The graph is the Auto and cross-correlation for the bitstream obtained from the same nonlinear dyanamical system. 

I am not sure how to interpret the graph. Whether the program is incorrect or not. I wanted to obtain the plot of lags vs ACF but what I got is   different than the actual plot given in a book.
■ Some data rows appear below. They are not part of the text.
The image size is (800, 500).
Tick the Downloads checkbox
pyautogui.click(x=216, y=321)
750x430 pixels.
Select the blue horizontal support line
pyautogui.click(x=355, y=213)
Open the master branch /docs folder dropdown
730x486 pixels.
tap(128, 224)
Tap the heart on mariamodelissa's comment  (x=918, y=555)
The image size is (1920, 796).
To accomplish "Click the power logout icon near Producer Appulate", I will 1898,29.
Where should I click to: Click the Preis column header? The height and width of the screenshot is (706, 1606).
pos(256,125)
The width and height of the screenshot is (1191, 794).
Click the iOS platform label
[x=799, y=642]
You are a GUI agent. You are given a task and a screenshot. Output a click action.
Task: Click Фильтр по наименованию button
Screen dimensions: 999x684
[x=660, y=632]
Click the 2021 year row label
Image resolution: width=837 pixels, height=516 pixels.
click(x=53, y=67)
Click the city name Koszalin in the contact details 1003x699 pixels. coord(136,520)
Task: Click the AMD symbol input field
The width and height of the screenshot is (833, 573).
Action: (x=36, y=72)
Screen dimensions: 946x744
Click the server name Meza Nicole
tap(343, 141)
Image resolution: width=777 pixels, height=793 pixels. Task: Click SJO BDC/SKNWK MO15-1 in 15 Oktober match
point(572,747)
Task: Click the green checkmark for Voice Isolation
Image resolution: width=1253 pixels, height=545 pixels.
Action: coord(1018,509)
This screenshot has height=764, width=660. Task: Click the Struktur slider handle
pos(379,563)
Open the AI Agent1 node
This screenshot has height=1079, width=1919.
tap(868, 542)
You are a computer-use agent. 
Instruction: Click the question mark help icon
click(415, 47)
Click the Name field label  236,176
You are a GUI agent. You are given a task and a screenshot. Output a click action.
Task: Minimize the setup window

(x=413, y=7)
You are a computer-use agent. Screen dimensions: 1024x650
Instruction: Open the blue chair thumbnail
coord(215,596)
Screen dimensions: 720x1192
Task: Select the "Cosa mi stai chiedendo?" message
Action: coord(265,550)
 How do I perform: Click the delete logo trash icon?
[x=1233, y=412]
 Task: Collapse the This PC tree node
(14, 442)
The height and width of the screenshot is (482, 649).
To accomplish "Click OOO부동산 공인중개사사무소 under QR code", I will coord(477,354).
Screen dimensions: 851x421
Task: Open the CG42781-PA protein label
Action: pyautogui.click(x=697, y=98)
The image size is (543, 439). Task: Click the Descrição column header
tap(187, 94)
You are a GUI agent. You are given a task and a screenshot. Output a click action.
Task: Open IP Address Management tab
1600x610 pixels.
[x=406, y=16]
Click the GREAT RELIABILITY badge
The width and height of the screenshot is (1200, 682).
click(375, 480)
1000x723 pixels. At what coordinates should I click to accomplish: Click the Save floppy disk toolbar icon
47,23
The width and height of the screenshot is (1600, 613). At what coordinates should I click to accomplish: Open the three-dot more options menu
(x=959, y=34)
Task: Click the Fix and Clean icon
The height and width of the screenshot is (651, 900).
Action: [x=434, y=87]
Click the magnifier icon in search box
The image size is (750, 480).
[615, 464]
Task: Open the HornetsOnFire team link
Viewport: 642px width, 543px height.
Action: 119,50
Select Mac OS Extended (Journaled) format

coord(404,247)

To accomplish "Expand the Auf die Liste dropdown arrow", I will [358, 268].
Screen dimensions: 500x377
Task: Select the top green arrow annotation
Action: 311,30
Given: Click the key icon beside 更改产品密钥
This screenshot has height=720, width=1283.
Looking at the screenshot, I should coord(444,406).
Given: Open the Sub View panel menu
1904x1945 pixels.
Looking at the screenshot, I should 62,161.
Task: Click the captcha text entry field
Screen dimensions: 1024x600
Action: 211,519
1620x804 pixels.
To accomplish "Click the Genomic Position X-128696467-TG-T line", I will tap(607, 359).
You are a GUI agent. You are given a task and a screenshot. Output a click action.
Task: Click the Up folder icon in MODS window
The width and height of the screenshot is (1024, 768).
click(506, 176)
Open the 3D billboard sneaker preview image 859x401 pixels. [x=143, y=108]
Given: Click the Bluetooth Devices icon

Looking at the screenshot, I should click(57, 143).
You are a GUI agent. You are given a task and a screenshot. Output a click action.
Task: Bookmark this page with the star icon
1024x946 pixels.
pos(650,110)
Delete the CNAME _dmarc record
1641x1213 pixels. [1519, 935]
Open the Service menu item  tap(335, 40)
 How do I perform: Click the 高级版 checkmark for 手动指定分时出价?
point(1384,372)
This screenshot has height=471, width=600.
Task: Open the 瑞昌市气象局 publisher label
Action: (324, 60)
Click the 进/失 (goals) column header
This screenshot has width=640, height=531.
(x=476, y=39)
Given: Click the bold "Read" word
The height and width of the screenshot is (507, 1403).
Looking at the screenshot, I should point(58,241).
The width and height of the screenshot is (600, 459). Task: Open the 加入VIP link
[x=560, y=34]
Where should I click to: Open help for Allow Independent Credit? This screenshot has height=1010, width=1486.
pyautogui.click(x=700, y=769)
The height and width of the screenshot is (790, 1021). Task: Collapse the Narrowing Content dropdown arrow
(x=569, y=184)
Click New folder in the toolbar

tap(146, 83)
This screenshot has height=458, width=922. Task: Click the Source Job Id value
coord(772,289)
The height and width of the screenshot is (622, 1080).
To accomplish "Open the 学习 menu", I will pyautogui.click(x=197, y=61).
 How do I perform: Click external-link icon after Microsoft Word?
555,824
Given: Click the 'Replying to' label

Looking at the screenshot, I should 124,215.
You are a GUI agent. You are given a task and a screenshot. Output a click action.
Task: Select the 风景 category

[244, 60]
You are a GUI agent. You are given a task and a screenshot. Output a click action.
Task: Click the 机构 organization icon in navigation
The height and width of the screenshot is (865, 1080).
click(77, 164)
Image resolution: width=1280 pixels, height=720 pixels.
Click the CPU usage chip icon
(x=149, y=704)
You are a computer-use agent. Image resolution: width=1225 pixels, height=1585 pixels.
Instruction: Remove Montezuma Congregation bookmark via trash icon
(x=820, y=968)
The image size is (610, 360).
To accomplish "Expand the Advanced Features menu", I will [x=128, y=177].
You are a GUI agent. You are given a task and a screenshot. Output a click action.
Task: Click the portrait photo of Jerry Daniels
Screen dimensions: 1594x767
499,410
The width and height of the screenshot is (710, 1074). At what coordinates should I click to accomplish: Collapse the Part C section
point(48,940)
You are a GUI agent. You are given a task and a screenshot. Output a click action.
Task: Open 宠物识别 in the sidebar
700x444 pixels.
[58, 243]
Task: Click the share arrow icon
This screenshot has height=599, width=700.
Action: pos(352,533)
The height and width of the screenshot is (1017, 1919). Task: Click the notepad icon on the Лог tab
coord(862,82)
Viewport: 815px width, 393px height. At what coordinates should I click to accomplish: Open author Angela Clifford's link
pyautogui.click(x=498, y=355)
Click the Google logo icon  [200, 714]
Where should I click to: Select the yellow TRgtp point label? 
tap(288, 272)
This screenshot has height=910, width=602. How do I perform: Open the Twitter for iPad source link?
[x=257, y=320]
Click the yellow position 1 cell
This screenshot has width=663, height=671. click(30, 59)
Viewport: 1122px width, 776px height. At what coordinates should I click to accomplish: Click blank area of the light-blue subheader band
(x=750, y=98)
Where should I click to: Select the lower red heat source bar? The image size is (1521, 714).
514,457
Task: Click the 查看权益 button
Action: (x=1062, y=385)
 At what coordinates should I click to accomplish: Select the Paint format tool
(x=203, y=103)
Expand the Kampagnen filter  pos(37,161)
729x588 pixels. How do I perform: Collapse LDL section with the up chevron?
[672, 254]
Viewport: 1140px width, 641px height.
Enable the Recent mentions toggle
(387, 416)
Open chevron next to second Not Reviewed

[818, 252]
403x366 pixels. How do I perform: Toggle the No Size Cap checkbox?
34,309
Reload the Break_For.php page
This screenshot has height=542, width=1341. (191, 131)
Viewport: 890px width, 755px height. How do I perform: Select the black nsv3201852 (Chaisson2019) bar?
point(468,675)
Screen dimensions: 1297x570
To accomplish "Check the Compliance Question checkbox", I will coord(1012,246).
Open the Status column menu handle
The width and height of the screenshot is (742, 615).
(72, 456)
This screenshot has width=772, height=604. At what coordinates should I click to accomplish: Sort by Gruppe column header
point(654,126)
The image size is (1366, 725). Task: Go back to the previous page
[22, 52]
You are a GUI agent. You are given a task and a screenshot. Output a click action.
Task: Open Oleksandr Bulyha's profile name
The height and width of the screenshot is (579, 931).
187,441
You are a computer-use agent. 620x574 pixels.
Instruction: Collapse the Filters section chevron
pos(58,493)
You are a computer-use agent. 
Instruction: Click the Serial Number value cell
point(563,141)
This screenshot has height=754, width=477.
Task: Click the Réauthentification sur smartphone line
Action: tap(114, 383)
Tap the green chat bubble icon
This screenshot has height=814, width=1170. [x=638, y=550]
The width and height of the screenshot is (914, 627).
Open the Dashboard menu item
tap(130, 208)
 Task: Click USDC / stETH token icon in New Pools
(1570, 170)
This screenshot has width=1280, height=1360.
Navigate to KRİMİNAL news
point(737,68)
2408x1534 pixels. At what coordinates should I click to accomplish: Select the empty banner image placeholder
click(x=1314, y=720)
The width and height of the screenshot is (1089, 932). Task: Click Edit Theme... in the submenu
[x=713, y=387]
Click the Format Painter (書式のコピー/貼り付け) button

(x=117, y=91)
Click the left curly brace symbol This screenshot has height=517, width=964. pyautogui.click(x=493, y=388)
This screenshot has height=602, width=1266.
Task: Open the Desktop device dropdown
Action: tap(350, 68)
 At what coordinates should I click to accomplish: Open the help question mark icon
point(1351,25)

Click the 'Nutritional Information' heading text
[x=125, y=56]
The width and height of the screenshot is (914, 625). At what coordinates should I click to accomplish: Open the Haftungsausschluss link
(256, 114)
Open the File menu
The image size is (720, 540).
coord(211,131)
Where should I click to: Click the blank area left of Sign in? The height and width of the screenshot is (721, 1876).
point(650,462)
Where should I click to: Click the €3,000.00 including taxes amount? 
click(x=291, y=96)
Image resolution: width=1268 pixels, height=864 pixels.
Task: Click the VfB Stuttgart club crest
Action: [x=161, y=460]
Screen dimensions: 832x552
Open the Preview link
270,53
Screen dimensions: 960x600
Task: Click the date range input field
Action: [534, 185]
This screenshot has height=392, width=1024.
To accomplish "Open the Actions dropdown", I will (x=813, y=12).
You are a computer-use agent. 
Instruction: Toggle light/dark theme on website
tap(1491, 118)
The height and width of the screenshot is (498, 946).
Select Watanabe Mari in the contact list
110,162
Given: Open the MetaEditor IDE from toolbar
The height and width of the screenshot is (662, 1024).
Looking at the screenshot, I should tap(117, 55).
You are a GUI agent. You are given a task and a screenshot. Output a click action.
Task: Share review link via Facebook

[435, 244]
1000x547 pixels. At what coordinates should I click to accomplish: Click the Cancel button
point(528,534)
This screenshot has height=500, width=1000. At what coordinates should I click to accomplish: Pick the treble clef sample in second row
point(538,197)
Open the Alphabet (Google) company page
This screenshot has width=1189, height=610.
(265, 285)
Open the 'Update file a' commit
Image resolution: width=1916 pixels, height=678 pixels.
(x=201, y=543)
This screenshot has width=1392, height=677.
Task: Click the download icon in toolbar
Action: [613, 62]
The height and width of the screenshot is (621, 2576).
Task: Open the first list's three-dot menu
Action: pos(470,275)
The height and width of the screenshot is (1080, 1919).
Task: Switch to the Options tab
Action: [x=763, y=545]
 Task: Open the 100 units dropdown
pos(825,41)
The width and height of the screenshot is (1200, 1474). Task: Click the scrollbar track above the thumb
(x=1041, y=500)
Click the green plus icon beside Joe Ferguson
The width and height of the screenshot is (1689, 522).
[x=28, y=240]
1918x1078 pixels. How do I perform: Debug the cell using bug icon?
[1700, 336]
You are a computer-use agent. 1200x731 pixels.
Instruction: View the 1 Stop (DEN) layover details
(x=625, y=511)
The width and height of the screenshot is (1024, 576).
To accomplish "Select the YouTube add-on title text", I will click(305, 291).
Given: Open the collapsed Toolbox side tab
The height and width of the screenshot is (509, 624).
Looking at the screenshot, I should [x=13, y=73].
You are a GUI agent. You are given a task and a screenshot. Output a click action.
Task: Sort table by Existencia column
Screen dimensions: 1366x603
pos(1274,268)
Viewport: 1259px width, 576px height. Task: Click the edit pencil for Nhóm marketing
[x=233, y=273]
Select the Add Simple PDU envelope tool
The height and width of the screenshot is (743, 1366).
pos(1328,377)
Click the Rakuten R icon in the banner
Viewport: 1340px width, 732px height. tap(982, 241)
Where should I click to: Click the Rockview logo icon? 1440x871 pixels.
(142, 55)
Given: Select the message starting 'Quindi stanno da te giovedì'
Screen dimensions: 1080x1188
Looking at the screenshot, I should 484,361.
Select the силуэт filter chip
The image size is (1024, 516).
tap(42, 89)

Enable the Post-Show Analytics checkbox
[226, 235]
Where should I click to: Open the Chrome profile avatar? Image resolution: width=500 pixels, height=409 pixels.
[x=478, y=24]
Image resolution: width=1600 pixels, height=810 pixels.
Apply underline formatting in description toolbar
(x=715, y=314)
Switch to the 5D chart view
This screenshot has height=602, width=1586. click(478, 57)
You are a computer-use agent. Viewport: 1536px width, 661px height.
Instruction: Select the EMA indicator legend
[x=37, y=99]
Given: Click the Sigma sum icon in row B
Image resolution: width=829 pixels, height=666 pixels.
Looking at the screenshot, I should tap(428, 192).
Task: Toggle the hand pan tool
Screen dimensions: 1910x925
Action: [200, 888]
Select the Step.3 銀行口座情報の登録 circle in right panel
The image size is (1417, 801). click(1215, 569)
Please help.
A = .5;  B = 1.99;  phin = .5;  xphi(1) = A - (B*phin);

for it = 2:1:5000    
 xphi(it) = A - (B*abs(xphi(it-1)));    
end
phi = 2*(xphi>=0.5)-1; 
A = .51;  B = 1.90;  phin = .5;  xphit(1) = A - (B*phin);

for it = 2:1:5000   
 xphit(it) = A - (B*abs(xphit(it-1)));    
end
phit = 2*(xphit>=0.5)-1; 


CST = xcorr(phit,phi);
AST = xcorr(phi,phi);

Time = 0;
for nn = 2:1:length(CST)
Time(nn) = Time(nn-1) + 1; 
end

plot(Time,AST,'r',Time,CST,'g');       title('\bf AUTO & CROSS correlation');    
xlabel('\bf Time');    ylabel('\bf Auto & Cross correlation'); legend('red-AC','green-CC');

The plot should resemble 

where the figure on top is the cross-correlation and the bottom is the auto-correlation
 A: tl;dr: Your time axis is wrong and the correlation values could be rescaled.
Time Axis
The cross-correlation of two continuous signals $F$ and $G$ is 
$$(F \star G)(\tau) = \int_{-\infty}^{\infty} F^*(t)G(t+\tau)dt$$
In other words, it is the dot product between $F$ (or its complex conjugate $F^*$ for complex-valued signals) and a version of $G$ that has been shifted forwards and backwards. (It's very much like convolution, except that for convolution, one of them is also reversed: $t+\tau$ becomes $t-\tau$ for convolution).  
This implies that your cross-correlation plot has zero at its center, rather than on one edge. You constructed the time axis yourself, so you could change the code to put 0 at the center, -1 and +1 on either side, etc. Matlab also does this for you as the second argument from xcorr (docs):
[CST, lags] = xcorr(phit, phi);
plot(lags, CST); title('Cross-correlation');
[AST, langs] = xcorr(phi, phi);
plot(lags, AST); title('Autocorrelation');

Rescaling
The formula above assumes that your signals are infinite, but your actual data probably is not. As you "push" one array past the other, they become different lengths and you can no longer compare them. One approach is to shift one array circularly (i.e., G(1) becomes G(2), G(2) becomes G(3), ...., G(N-1) becomes G(N), and G(N) becomes G(1)). 
Matlab doesn't do that. Instead, it pads them with zeros (it actually does the computation in the frequency domain, and the fft call does the padding). If your signal has a non-zero mean, it becomes a strangely-shaped little "step" in the midst of zeros. The convolution or cross-correlation of the two steps produces that weird triangular shape. There are a few ways of dealing with it:


*

*Standardizing your signal so it has zero mean and unit variance helps

*You can also get an unbiased estimate of the cross-correlation by rescaling $R(\tau)$ by $\frac{1}{N-|\tau|}$. Matlab does this if you add a third option to the function call xcorr(F,G,'unbiased') (there are a few other normalization options too). 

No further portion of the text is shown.